Train Sparkling Water Algorithms with Grid Search
-------------------------------------------------

Grid Search serves for finding optimal values for hyper-parameters of a given H2O/SW algorithm. Grid Search in Sparkling Water
is able to traverse hyper-space for H2OGBM, H2OXGBoost, H2ODRF, H2OGLM, H2OGAM, H2ODeepLearning, H2OKMeans, H2OCoxPH,
and H2OIsolationForest.
For more details about hyper-parameters for a specific algorithm
(see `H2O-3 documentation <https://docs.h2o.ai/h2o/latest-stable/h2o-docs/grid-search.html#supported-grid-search-hyperparameters>`__).


Sparkling Water provides API in Scala and Python for Grid Search. The following sections describe how to Apply Grid Search on
H2ODRF in both languages. See also :ref:`parameters_H2OGridSearch`.

.. content-tabs::

    .. tab-container:: Scala
        :title: Scala

        First, let's start Sparkling Shell as

        .. code:: shell

            ./bin/sparkling-shell

        Start H2O cluster inside the Spark environment

        .. code:: scala

            import ai.h2o.sparkling._
            import java.net.URI
            val hc = H2OContext.getOrCreate()

        Parse the data using H2O and convert them to Spark Frame

        .. code:: scala

            import org.apache.spark.SparkFiles
            spark.sparkContext.addFile("https://raw.githubusercontent.com/h2oai/sparkling-water/master/examples/smalldata/prostate/prostate.csv")
            val rawSparkDF = spark.read.option("header", "true").option("inferSchema", "true").csv(SparkFiles.get("prostate.csv"))
            val sparkDF = rawSparkDF.withColumn("CAPSULE", $"CAPSULE" cast "string")
            val Array(trainingDF, testingDF) = sparkDF.randomSplit(Array(0.8, 0.2))

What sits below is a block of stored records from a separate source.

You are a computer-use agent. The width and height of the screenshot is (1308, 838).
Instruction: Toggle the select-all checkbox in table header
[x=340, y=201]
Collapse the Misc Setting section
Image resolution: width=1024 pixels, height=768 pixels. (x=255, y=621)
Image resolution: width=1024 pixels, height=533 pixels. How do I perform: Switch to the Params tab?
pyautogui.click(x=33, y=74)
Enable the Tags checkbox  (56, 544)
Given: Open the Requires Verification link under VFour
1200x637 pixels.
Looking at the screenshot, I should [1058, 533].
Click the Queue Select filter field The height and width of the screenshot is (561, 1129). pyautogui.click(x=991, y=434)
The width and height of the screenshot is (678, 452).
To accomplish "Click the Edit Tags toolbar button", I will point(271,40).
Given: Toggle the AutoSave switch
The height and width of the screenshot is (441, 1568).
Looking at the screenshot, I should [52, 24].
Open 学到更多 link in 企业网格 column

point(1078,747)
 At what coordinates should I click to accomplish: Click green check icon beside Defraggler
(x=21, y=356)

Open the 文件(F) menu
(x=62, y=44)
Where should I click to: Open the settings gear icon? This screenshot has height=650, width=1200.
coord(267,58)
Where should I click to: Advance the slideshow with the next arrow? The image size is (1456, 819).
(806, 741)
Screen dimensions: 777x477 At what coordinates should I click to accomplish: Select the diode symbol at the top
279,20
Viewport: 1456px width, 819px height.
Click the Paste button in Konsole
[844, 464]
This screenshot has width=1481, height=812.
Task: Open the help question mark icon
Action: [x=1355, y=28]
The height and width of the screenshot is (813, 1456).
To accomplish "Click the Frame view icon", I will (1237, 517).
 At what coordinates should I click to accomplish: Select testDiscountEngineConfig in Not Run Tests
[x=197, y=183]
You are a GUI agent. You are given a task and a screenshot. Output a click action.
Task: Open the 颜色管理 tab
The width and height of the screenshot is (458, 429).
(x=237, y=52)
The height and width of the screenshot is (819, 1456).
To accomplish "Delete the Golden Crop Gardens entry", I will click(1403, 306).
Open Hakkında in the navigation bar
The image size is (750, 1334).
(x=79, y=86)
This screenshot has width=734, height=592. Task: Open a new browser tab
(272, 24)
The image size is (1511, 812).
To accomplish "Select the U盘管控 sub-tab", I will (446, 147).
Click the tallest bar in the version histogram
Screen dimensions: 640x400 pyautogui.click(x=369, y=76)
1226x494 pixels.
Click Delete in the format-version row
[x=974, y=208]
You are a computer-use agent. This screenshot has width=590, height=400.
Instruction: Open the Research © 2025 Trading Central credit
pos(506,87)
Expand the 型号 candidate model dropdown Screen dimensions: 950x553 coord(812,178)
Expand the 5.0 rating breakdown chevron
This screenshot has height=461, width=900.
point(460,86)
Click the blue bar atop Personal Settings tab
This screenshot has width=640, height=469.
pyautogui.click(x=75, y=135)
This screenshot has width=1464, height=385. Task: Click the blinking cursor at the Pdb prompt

        Define the algorithm, which will be a subject of hyper-parameter tuning

        .. code:: scala

            import ai.h2o.sparkling.ml.algos.H2ODRF
            val algo = new H2ODRF().setLabelCol("CAPSULE")

        By default, the ``H2ODRF`` algorithm distinguishes between a classification and regression problem based on the type of
        the label column of the training dataset. If the label column is a string column, a classification model will be trained.
        If the label column is a numeric column, a regression model will be trained. If you don't want be worried about
        column data types, you can explicitly identify the problem by using ``ai.h2o.sparkling.ml.algos.classification.H2ODRFClassifier``
        or ``ai.h2o.sparkling.ml.algos.regression.H2ODRFRegressor`` instead.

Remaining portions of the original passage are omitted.